Mikel Pulgarín, Periodista y Consultor de Comunicación
En la imagen aparece un grupo de chabolas-basurero. En el tejado de una de ellas, del que pende la inevitable antena de televisión, un cartel indicativo: «Cañí Council». Enfrente, una retorcida chimenea que cobija a un gato asustado. En el centro, un desaliñado jovenzuelo, descalzo y con el hatillo al hombro, se dirige a un curioso personaje, despeinado, mal afeitado y con un retorcido «trujas» entre los labios: «Buenas, ¿es aquí donde se matricula uno p’al máster de supervivencia?». El otro responde con contundencia: «Corresto».
No es una imagen de la vida real, pero casi podría serlo. La realidad es, en ocasiones, mucho más cruel. Es una viñeta del añorado Forges, publicada hace muchos años en un diario de tirada nacional, con la que me he vuelto a encontrar. Una representación que, vista hoy, constata dos hechos. Primero: que, a pesar del tiempo transcurrido, mucha gente lo sigue pasando igual de mal o peor que antes. Segundo: que la “mastermanía”, fenómeno entonces incipiente, ha calado hondo entre nosotros.
Es este un término que nos sigue pareciendo extraño, ajeno, a los que formamos parte de aquellas generaciones regidas por el esquema básico de “son cinco años de carrera, más la especialización”. Quién iba a pensar que aquello de la especialización se llamaría máster con el discurrir del tiempo. Antes la coplilla decía que “si no tienes un duro no te hace caso nadie”. Eso sigue siendo cierto, pero, además, ahora, los anuncios de ofertas de trabajo gritan que “si no tienes un máster, ¡ni se te ocurra!”.
Los hay para todos los gustos, condiciones y ambiciones. Másteres en dirección de empresas (el de más solera), en medio ambiente (el más responsable), en informática, en las más diversas técnicas y tecnologías, en recursos humanos, en el campo jurídico e, incluso, en periodismo. Unos gozan de gran prestigio. Otros aún están por demostrar sus cualidades. Lo cierto es que la oferta se ha multiplicado de manera geométrica y, claro está, todas aquellas ventajas y paraísos que se prometían a los aspirantes a másteres han quedado reducidas, también de manera geométrica.

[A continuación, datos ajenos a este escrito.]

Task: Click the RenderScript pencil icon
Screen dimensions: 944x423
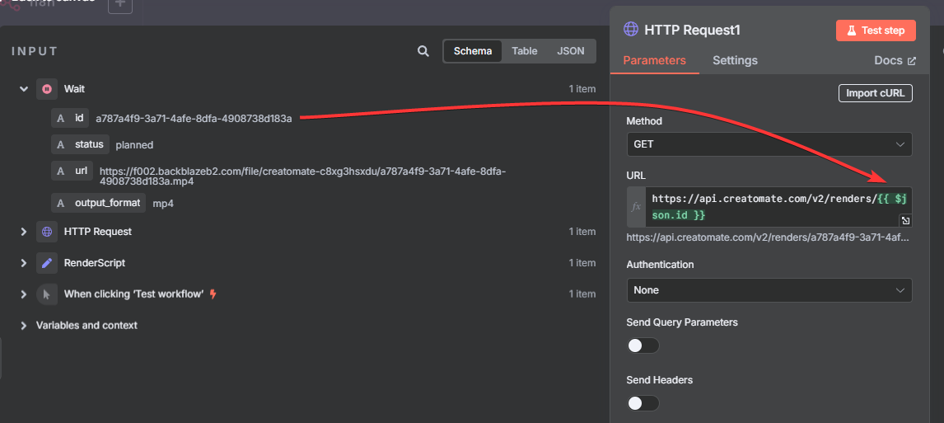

En estos momentos, ser poseedor de un máster puede ser ventajoso, sobre todo si el título está certificado por una institución de las de solera y prestigio. Pero, en una gran parte de los casos, su inclusión en el curriculum, además de servir para dar brillo y esplendor, apenas motiva reacciones entre los que deben decidir quién es el candidato idóneo para ocupar un puesto de trabajo.
No obstante, y a pesar de las dudas que puedan surgir sobre un mercado de másteres con niveles más que probables de inflación, la “mastermanía” ha dejado su huella. El máster puede no ser útil, pero, eso sí, es requisito de obligado cumplimiento a la hora de acceder al lugar que ha de permitir el “modus vivendi”. Vamos, que no coloca, pero que posibilita rellenar el formulario de solicitud de empleo.
La “mastermanía” ha generado, como suele ocurrir con todos los fenómenos que terminan en manía, sus propios expertos, especialistas en crear sistemas de autoalimentación. Personas de profesión “sus másteres”, que deambulan mañana y tarde por aulas que lo mismo enseñan las nuevas técnicas del “Just in Time”, el decálogo del gestor ecologista o cómo fabricar una máquina sin tornillos, salpimentado todo ello con nociones básicas de cómo llegar a la Quinta Revolución Industrial sin pasar por la Cuarta.
Propongo la creación de un máster en másteres. Sería la cuadratura del círculo. Yo me apuntaría sin dudarlo.